As the day progressed, witnesses described an operation that appeared more like a violent police raid than a pitched battle between two military forces.
Soldiers interrogated some of the people inside, according to both Israeli and Palestinian officials. Medical workers and patients were locked down in wards, unable to move between departments, according to Dr. Abu Salmiya. Some feared trying to gain access to the hospital pharmacy, lest they be shot, Dr. Abu Salmiya said.
A Palestinian man inside a surgical building said that word had spread of interrogations and searches, including excavations, and that a tight cordon of Israeli armored vehicles had closed around the hospital.
“There are sounds of explosions, but I don’t know what they are blowing up exactly,” said the witness, Mahmoud, whose full name is being withheld for security purposes. “But the sounds are coming from inside the building. Naturally, everyone is scared.”
Dr. Abu Salmiya said that by Wednesday evening, the Israeli ground forces had reached the hospital’s X-ray facilities, a warehouse and its main pharmacy, as well as its internal medicine, dialysis and specialized surgery departments.
Otherwise, with communications disrupted in Gaza City, little information was available on Wednesday.
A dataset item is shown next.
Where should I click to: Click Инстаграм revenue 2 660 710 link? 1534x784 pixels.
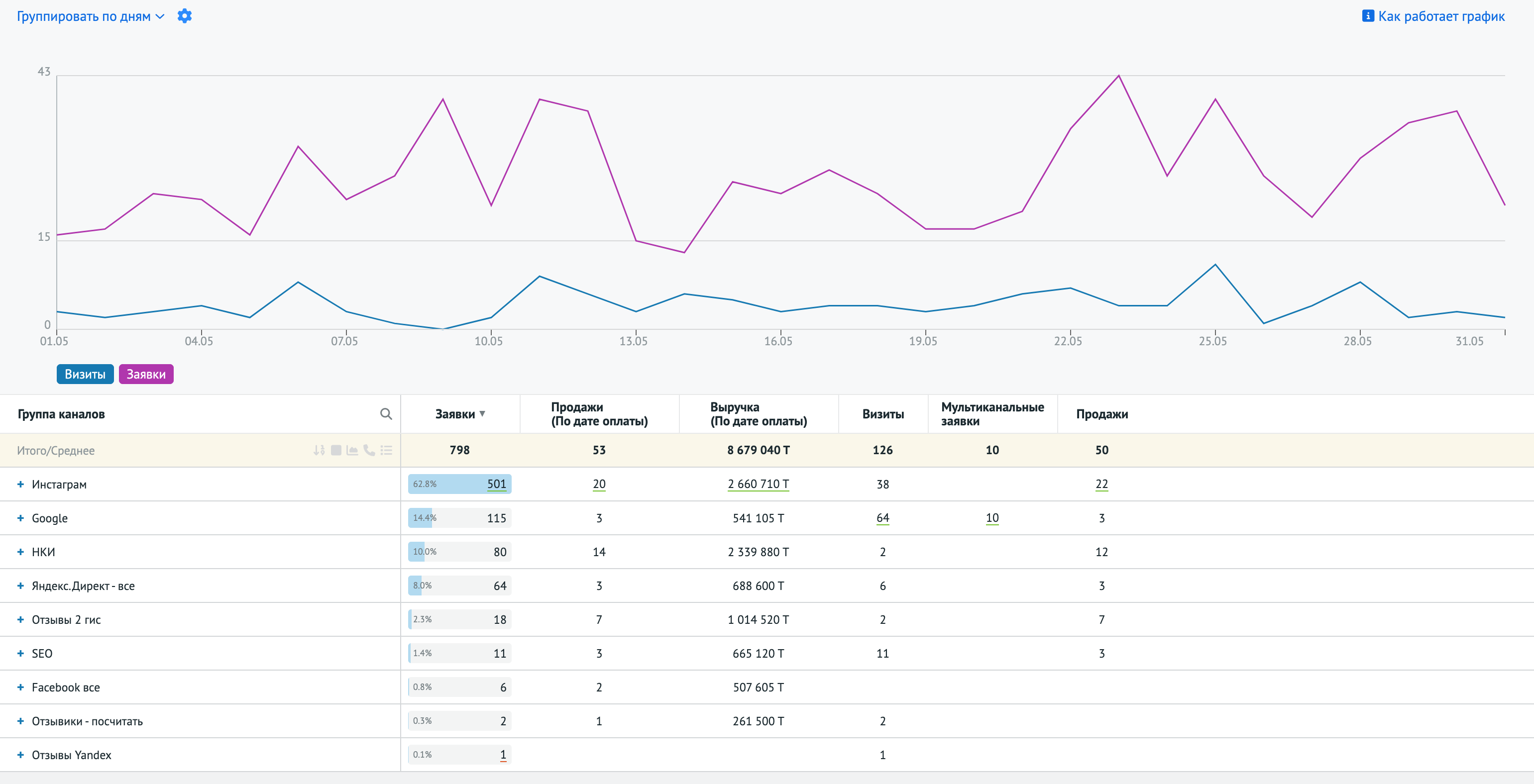758,484
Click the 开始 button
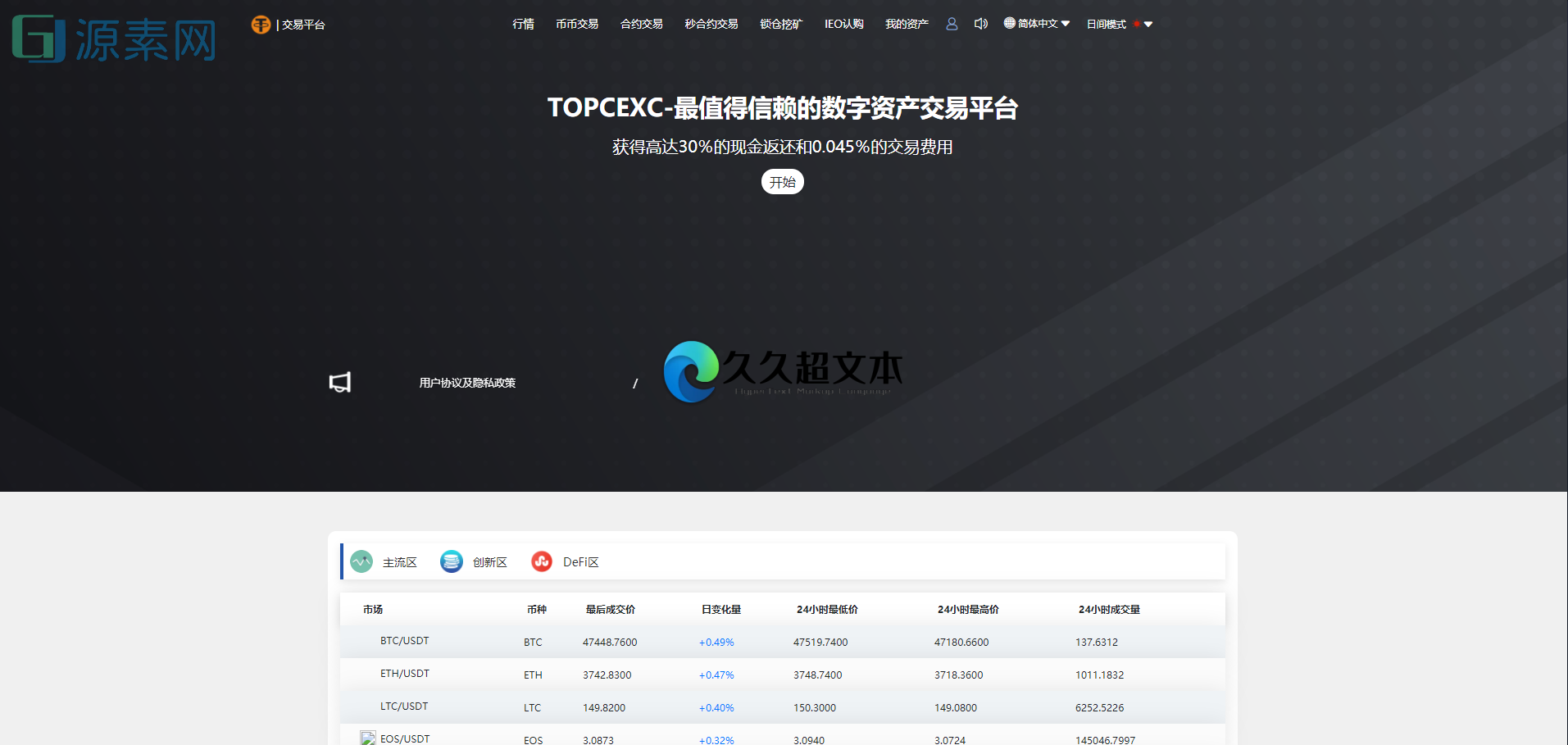Image resolution: width=1568 pixels, height=745 pixels. (782, 181)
Earlier in the war, Israel blacked out communications by switching off Gaza’s phone networks, according to U.S. officials, but the latest outages might tired to dwindling fuel supplies and Israeli strikes.
Early on Wednesday, the Israeli army said it had launched “a precise and targeted operation against Hamas in a specified area in the Shifa Hospital.” It said that its goal was not to harm civilians, and that it had sent incubators, Arabic speakers and medical supplies and personnel to join the operation.
The Hamas-run government media office in Gaza said in a statement that the Israeli soldiers had beaten patients, displaced people taking shelter at the hospital and had expelled others from the complex.
Because of the communications disruption, The New York Times could not reach hospital administrators. The Palestinian man interviewed by telephone in the surgery building at the hospital said he had not heard of anyone being beaten.
Palestinian officials, the heads of United Nations agencies and some Mideast regional leaders condemned the raid, warning that it put the lives of Gaza’s most vulnerable a risk.
Mr. Kirby, the National Security Council spokesman, said on Tuesday that the United States had its own intelligence supporting Israel’s assertion of a militant presence at Al-Shifa. But Mr. Kirby also said that the United States, Israel’s closest ally, did not want to see “a firefight in a hospital where innocent people, helpless people, sick people trying to get medical care they deserve are caught in the crossfire.”
Before the raid, the World Health Organization said that Al-Shifa had ceased to be a functional hospital, and officials described grim conditions there. They said that medicine and anesthetics had all but run out, as had fuel, forcing the shutdown of generators and lifesaving equipment. Some three dozen premature babies were at particular risk, they said.
“The smell of death wafts everywhere,” said Dr. Abu Salmiya.
At home, Israel’s leaders have been hoping to portray the military’s control of the hospital as a symbolic victory to the Israeli public, according to an official who spoke anonymously to discuss a sensitive matter.
The raid came as the government was deliberating whether to agree to a pause in fighting, a concession opposed by some Israelis. Foreign mediators are also negotiating a deal to exchange Palestinian prisoners in Israel for some of the hostages abducted on Oct. 7, according to officials and diplomats briefed on the negotiations.